I dont have time to write a lengthy tutorial but I do have a few photos and will write a word or two to help you get started.
This style of box was first made by me using plans from the October 1997 American Woodworker and authored by Dave Freedman.
I made a rectangle box about 12” long x 5 1/2” wide x 2 1/2” tall.
I used miters for all the corners instead of butt joints as he shows. Nothing wrong with butt joints, they are what I used in the “Palm boxes ”
they are much simpler and plenty strong for small boxes like these. I just opted for mitered corners prefering the continous grain wrapping around the box.
As I have mentioned before, make a test box to try out everything first. This is mine.
Its a bit more difficult to cut away the ends to allow for the lid. With the butt style ends you simply make them shorter in height.
I cut the ends down by flipping the box over and cutting down about an inch and cutting away about 3/8” along the inside edge of the front and back, creating a ledge for the lid to sit on. I cleaned up the saw kerfs using the router.
I pinned the corners with small dowels. I hid the brass hinge pins behind the top dowel and spaced the others equally after getting that one located.
I made my own dowels since I couldnt find anything small enough, 1/8” that is.
I dont remember what I read or saw in my years playing with wood, but something niggled at my brain and helped me come up with a way to make my own.
I played with several ways to make a small dowel and came up with this, and it works slick.

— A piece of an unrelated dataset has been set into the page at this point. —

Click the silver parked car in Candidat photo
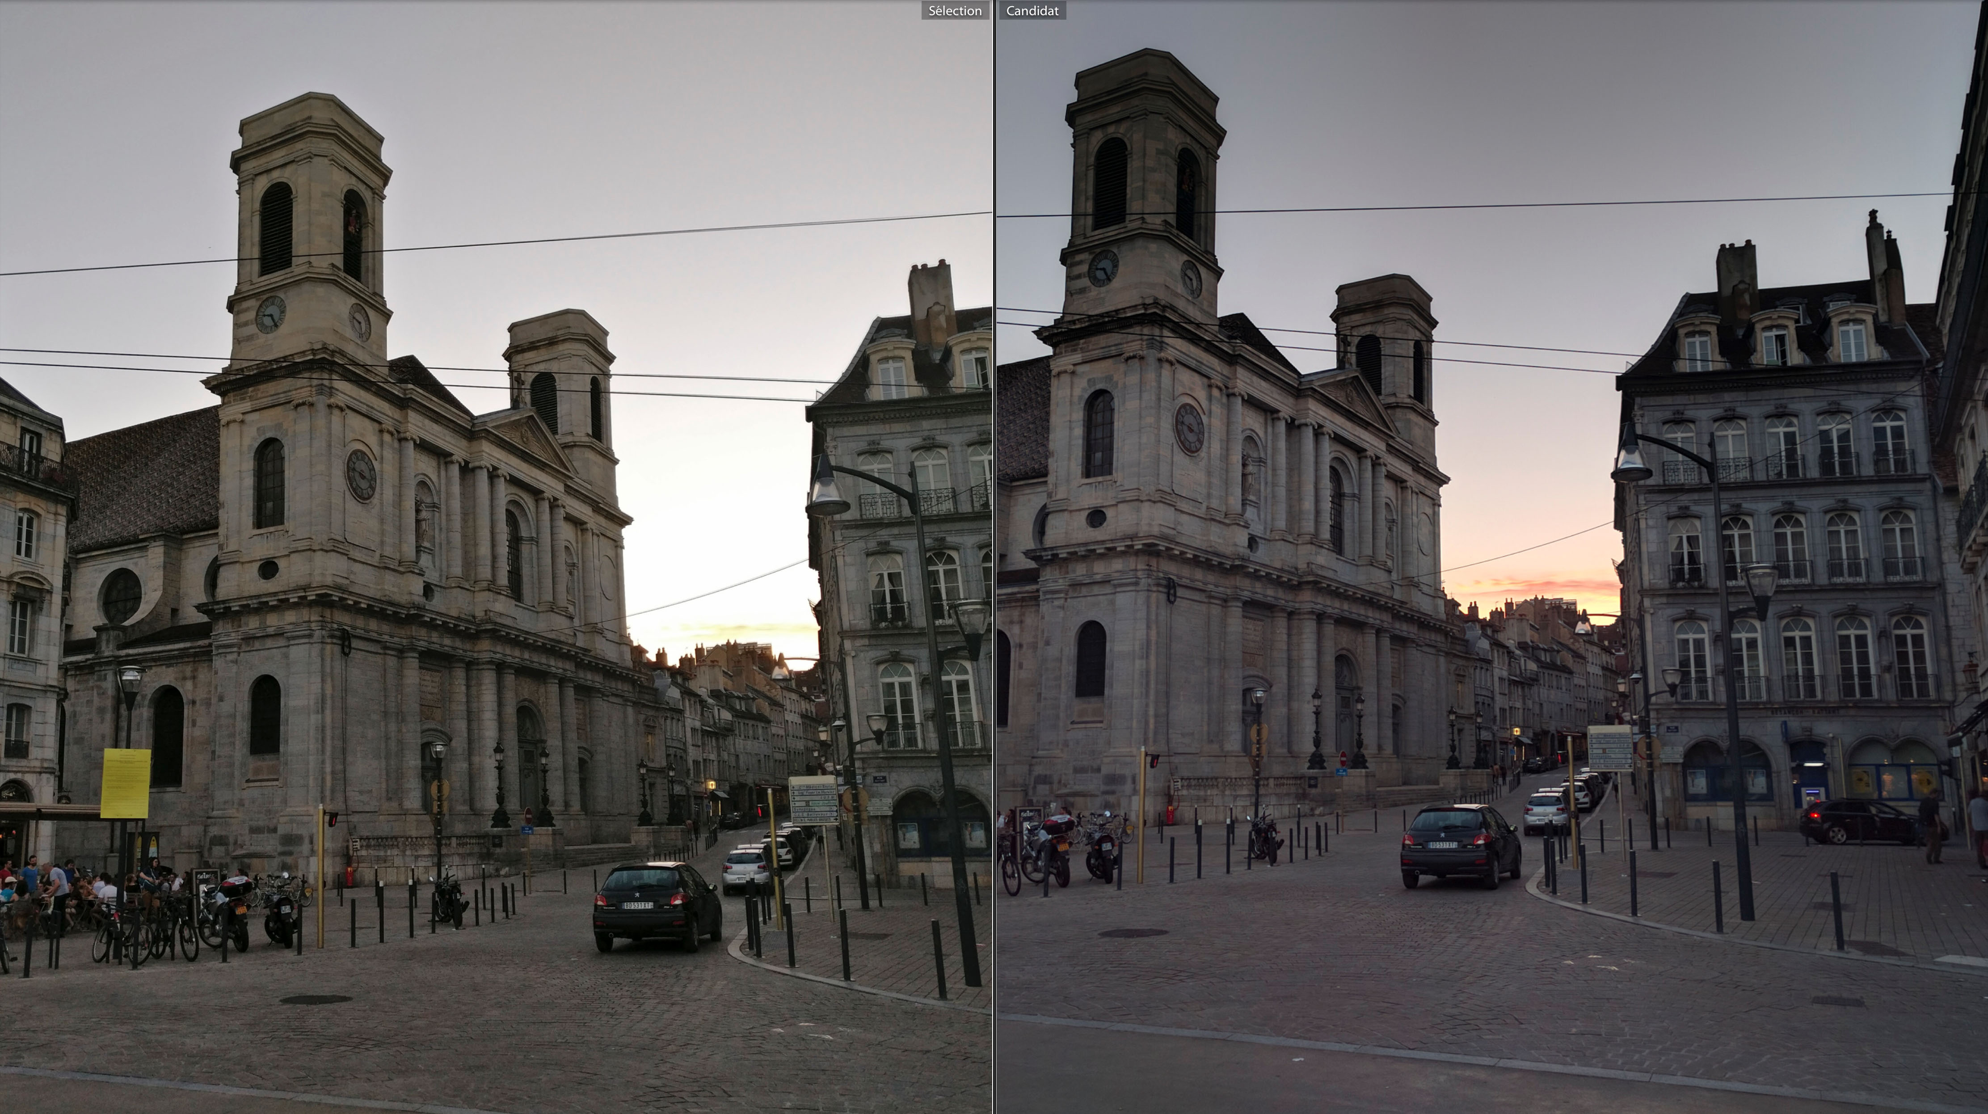 click(x=1545, y=811)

I took a thin piece of steel, an old hinge was the only thing I could lay my hands on, and screwed it to my bench to keep it immobile. I then drilled a 3/8 hole in the counter and drilled a 1/8 hole in the hinge and placed this hole over the larger one in the counter, which keeps the dowel from binding up and breaking off. I sharpened the cutter in the hinge by boring a recess over the 1/8 hole with a larger but which thinned out the steel. I then cut a small notch in one edge using a triangle file. Just play with it until something works.
To make the dowel stock, I ripped strips on the bandsaw down to about 3/16, chucked them in my cordless and rounded them over on the drum sander like this:
Then I sharpened a point on the end and slowly fed it into the cutter like this:
Cut the lid blank to a snug fit, but leave it long until after you fit the handle and cut it in two parts.

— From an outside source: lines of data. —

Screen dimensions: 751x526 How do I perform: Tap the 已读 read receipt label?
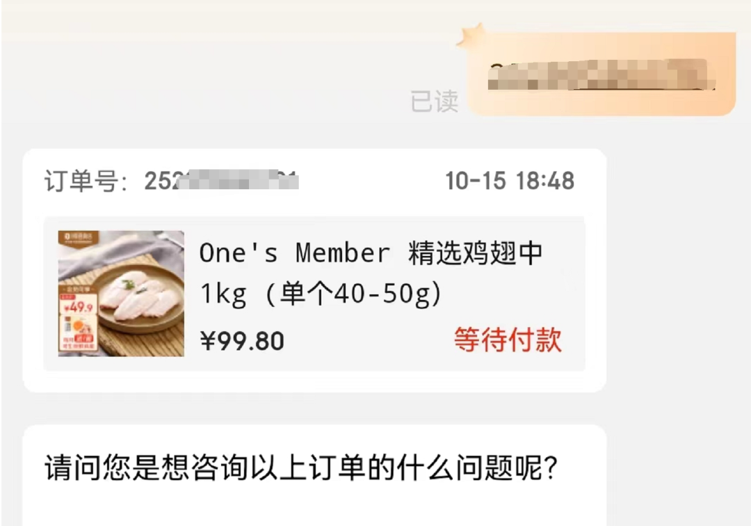[x=434, y=102]
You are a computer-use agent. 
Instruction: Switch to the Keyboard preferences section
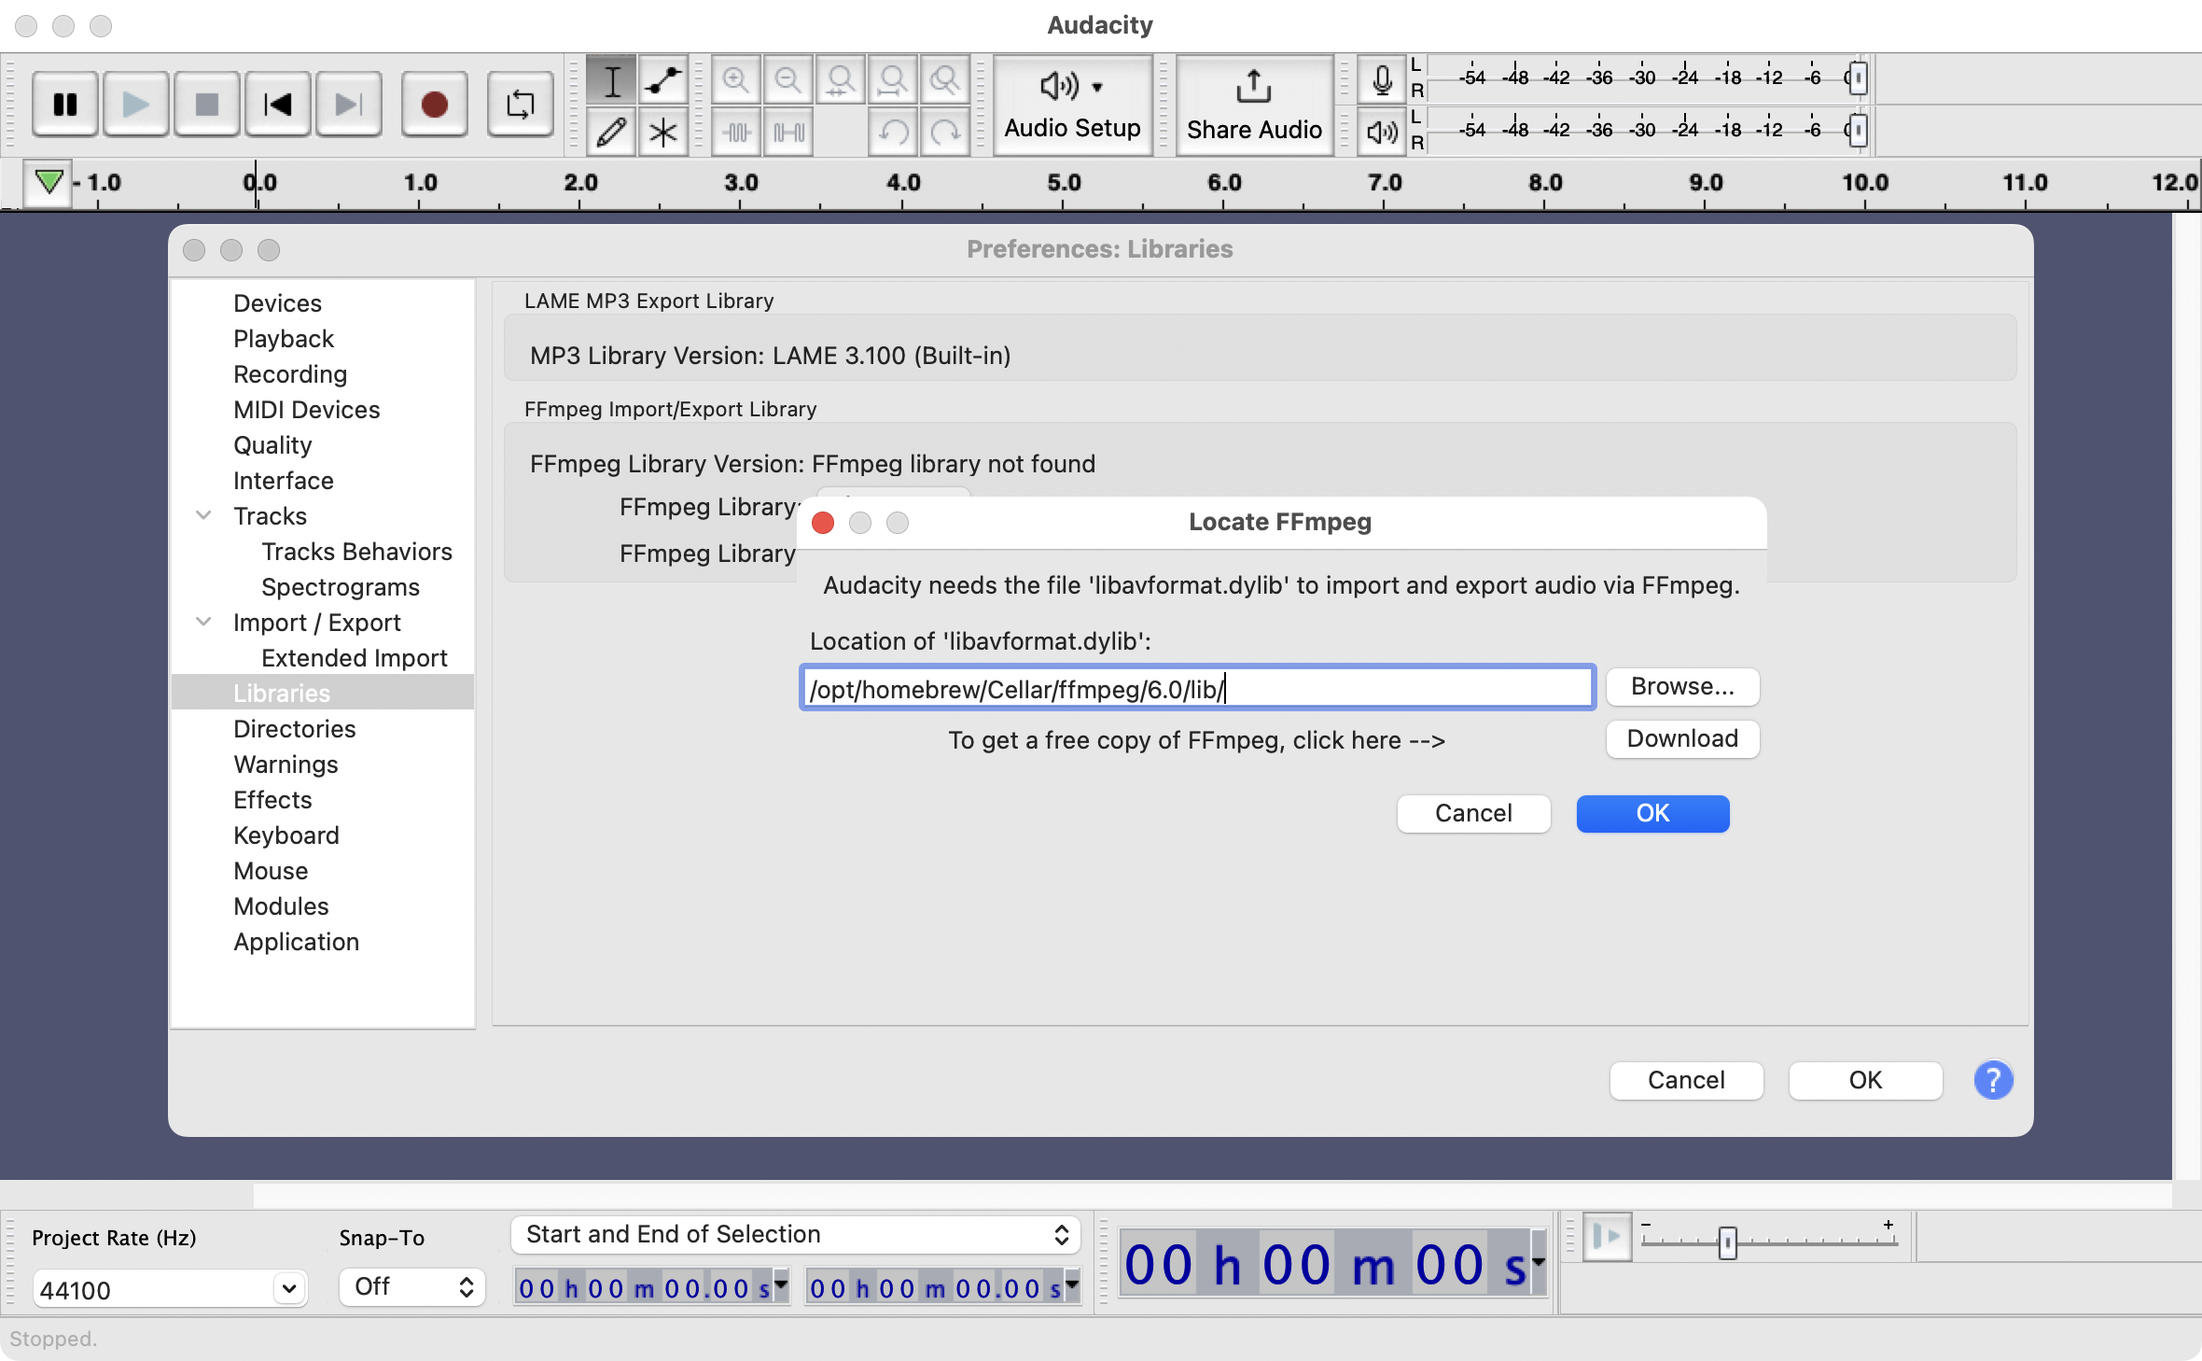pos(286,835)
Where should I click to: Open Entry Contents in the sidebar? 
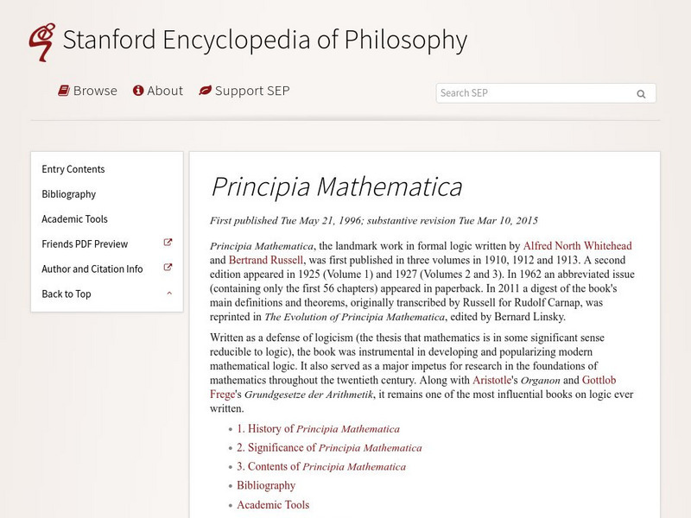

Make a bottom frame if you like and add corner blocks as needed to attach screws up into the bottom.
Glue or pin or use mortise and tenons to attach the lid, but remember that when its cut apart a teneon joint will show at the edges, so it needs to be done perfect, or you can line the edges as I did. Rough shape the handle a cut a notch for it to settle down into. Cut the lid in two pieces, straight like I marked out here.
or wavy like this. The line was just to guide me on the entry and exit cut as it went through the bandsaw.

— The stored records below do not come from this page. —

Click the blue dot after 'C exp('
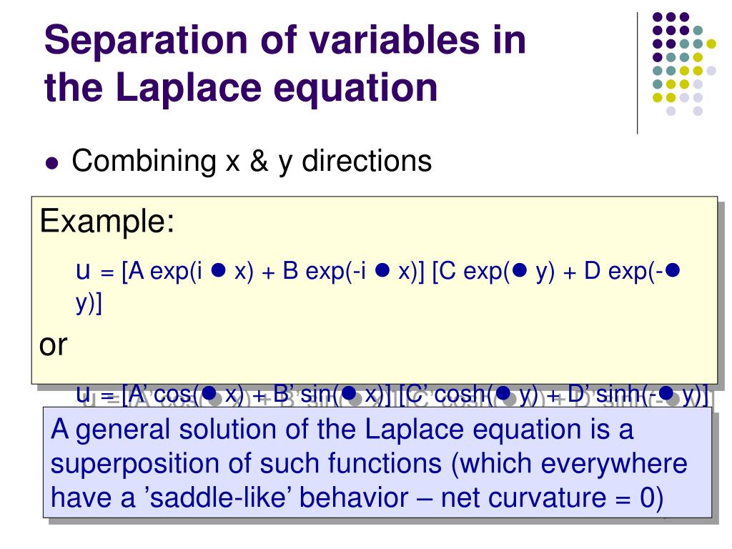The image size is (732, 549). (519, 269)
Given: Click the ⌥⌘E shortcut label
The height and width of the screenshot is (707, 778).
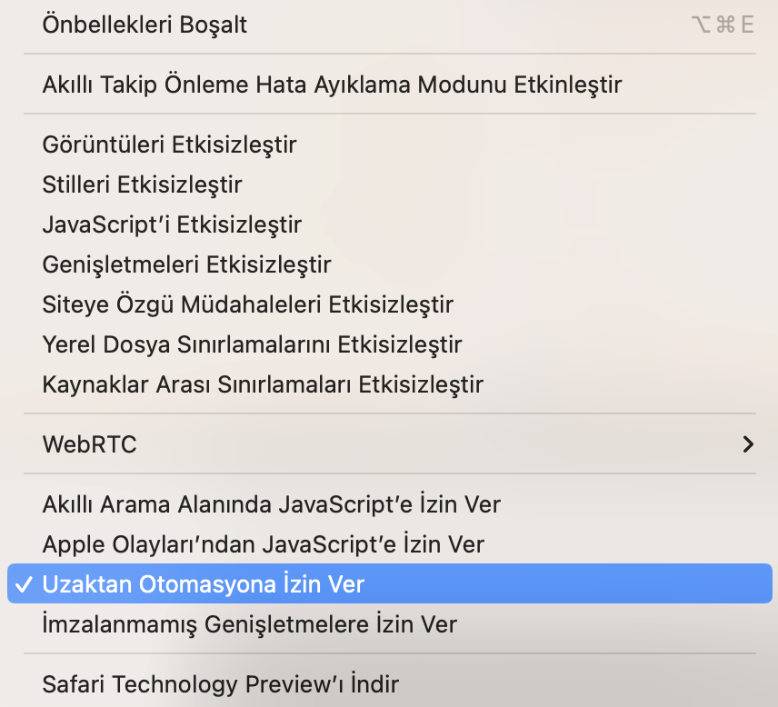Looking at the screenshot, I should pyautogui.click(x=723, y=25).
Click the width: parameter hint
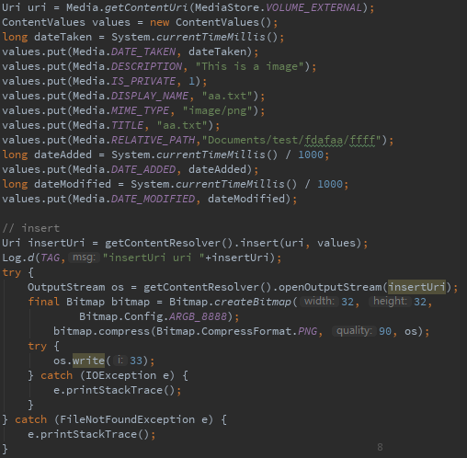This screenshot has width=467, height=458. coord(319,302)
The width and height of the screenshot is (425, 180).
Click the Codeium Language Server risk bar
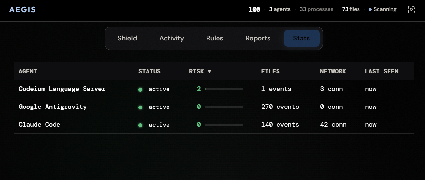point(224,89)
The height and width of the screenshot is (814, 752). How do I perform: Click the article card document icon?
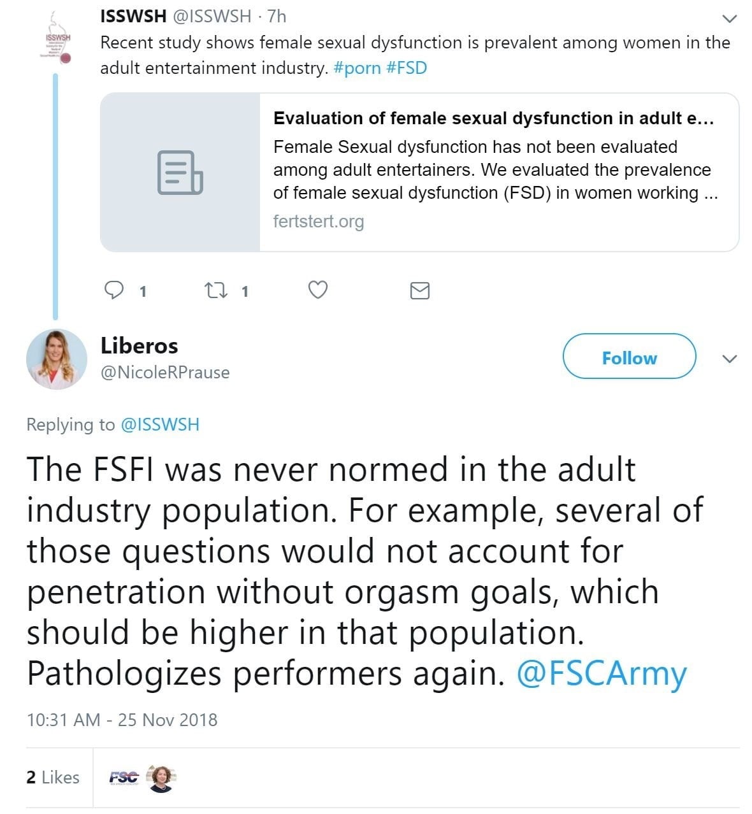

Add accents like these bloodwood strips if you prefer, like these. Final shaping or sanding will remove the chips.
The lid is hinged after its cut in two pieces.
Space it up off the box ends about 1/16, place masking tape as a spacer between the lid faces and tape it all into place very securely. Drill a 1/8 hole at all 4 corners for brass rod. Mark the lid-to-body orientation for refitting into the correct location.
Place roofing nails or long rod stock in each hole so you can easily remove them when fitting the lid.
You will need to carefully round over the bottom edge of the lid so it will swing up and stop just off vertical. Do this slowly and allow for final sanding and for the thickness of finish. You will need to pull the pins and sand a little and retry several times to get it just right.
Sand or shape as desired. Finish with lacquer, its easy and doesnt darken the wood like oil, or use bear fat, hamster milk, paint, or whatever you prefer.
Hope this encourages you to try one of these boxes.